Federal Circuit Overturns Samsung Sales Ban In Apple Patent Case

Patent LawyerCalifornia – The Federal Circuit ruled on Thursday that a California federal judge abused her discretion in handing down an injunction barring Samsung Electronics Co. from selling its Galaxy Nexus smartphone in the U.S. in Apple Inc.’s epic iPhone and iPad infringement lawsuit.

Judge Lucy Koh issued the sales injunction in June, and the Federal Circuit previously granted Samsung’s motion for a temporary stay of the injunction while it considered Samsung’s appeal.

As the party seeking emergency relief, Apple is obligated to make a clear showing that it is at risk of irreparable harm, which entails showing a likelihood of substantial and immediate irreparable injury, according to the appeals court. A patent holder like Apple must also establish that the harm is sufficiently related to the infringement, it said.

Samsung argued on appeal that Judge Koh abused her discretion by finding that Apple will be irreparably harmed without the injunction and that Apple sufficiently established a nexus between the harm alleged and the infringing conduct.

Apple’s evidence of a causal nexus, based primarily on the popularity of the iPhone 4S’s Siri voice assistant and search feature, is limited, the Federal Circuit said.
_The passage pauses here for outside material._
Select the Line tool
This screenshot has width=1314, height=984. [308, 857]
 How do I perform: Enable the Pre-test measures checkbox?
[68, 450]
To the extent the district court endorsed Apple’s articulation of the causal nexus test, it erred as a matter of law, it said.

To establish a sufficiently strong causal nexus, Apple had to show that consumers buy the Galaxy Nexus because it is equipped with the apparatus claimed in the patent — not because it can search in general, and not even because it has a unified search feature, the Federal Circuit ruled.

“At best, the district court’s findings indicate that some consumers who buy the iPhone 4S like Siri because, among other things, its search results are comprehensive,” the court’s opinion said. “That does not sufficiently suggest, however, that consumers would buy the Galaxy Nexus because of its improved comprehensiveness in search.”

Apple’s massive patent case against Samsung and Samsung’s own counterclaims have drawn widespread public attention, in large part due to the $1 billion verdict a jury in the California court handed down in August against Samsung.